PlantBert: An Open Source Language Model for Plant Science
Journal:
arXiv
Published Date:
Jun 10, 2025
Abstract
The rapid advancement of transformer-based language models has catalyzed
breakthroughs in biomedical and clinical natural language processing; however,
plant science remains markedly underserved by such domain-adapted tools. In
this work, we present PlantBert, a high-performance, open-source language model
specifically tailored for extracting structured knowledge from plant
stress-response literature. Built upon the DeBERTa architecture-known for its
disentangled attention and robust contextual encoding-PlantBert is fine-tuned
on a meticulously curated corpus of expert-annotated abstracts, with a primary
focus on lentil (Lens culinaris) responses to diverse abiotic and biotic
stressors. Our methodology combines transformer-based modeling with
rule-enhanced linguistic post-processing and ontology-grounded entity
normalization, enabling PlantBert to capture biologically meaningful
relationships with precision and semantic fidelity.
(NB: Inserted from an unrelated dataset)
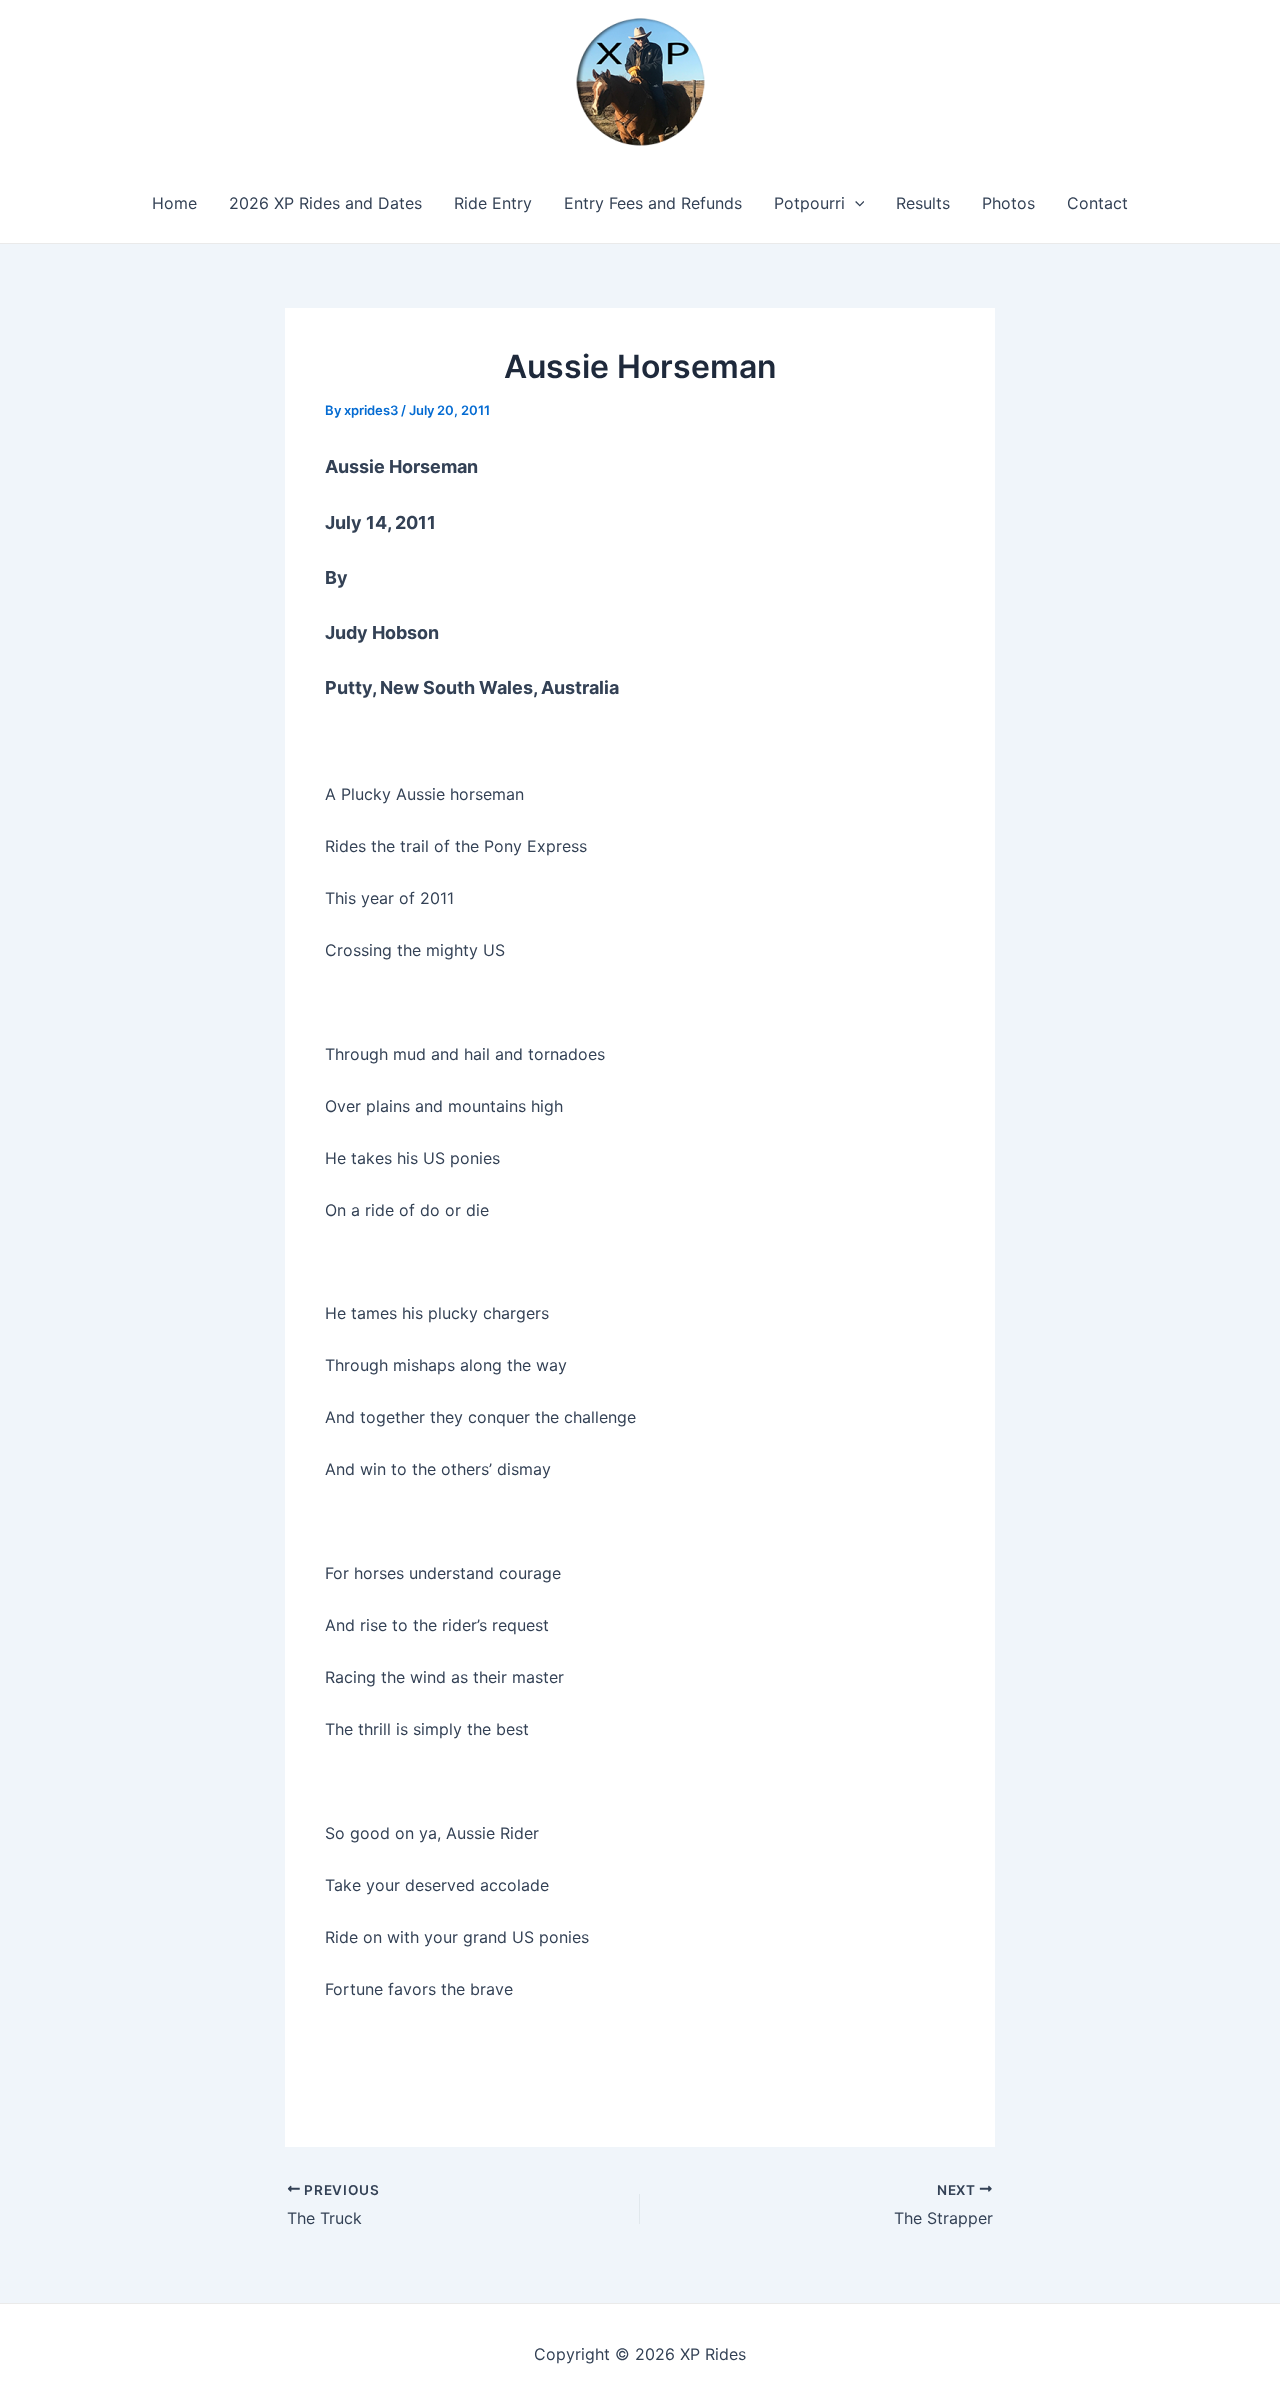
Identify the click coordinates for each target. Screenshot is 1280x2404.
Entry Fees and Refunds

The underlying corpus is
annotated using a hierarchical schema aligned with the Crop Ontology,
encompassing molecular, physiological, biochemical, and agronomic dimensions of
plant adaptation. PlantBert exhibits strong generalization capabilities across
entity types and demonstrates the feasibility of robust domain adaptation in
low-resource scientific fields. By providing a scalable and reproducible
framework for high-resolution entity recognition, PlantBert bridges a critical
gap in agricultural NLP and paves the way for intelligent, data-driven systems
in plant genomics, phenomics, and agronomic knowledge discovery. Our model is
publicly released to promote transparency and accelerate cross-disciplinary
innovation in computational plant science.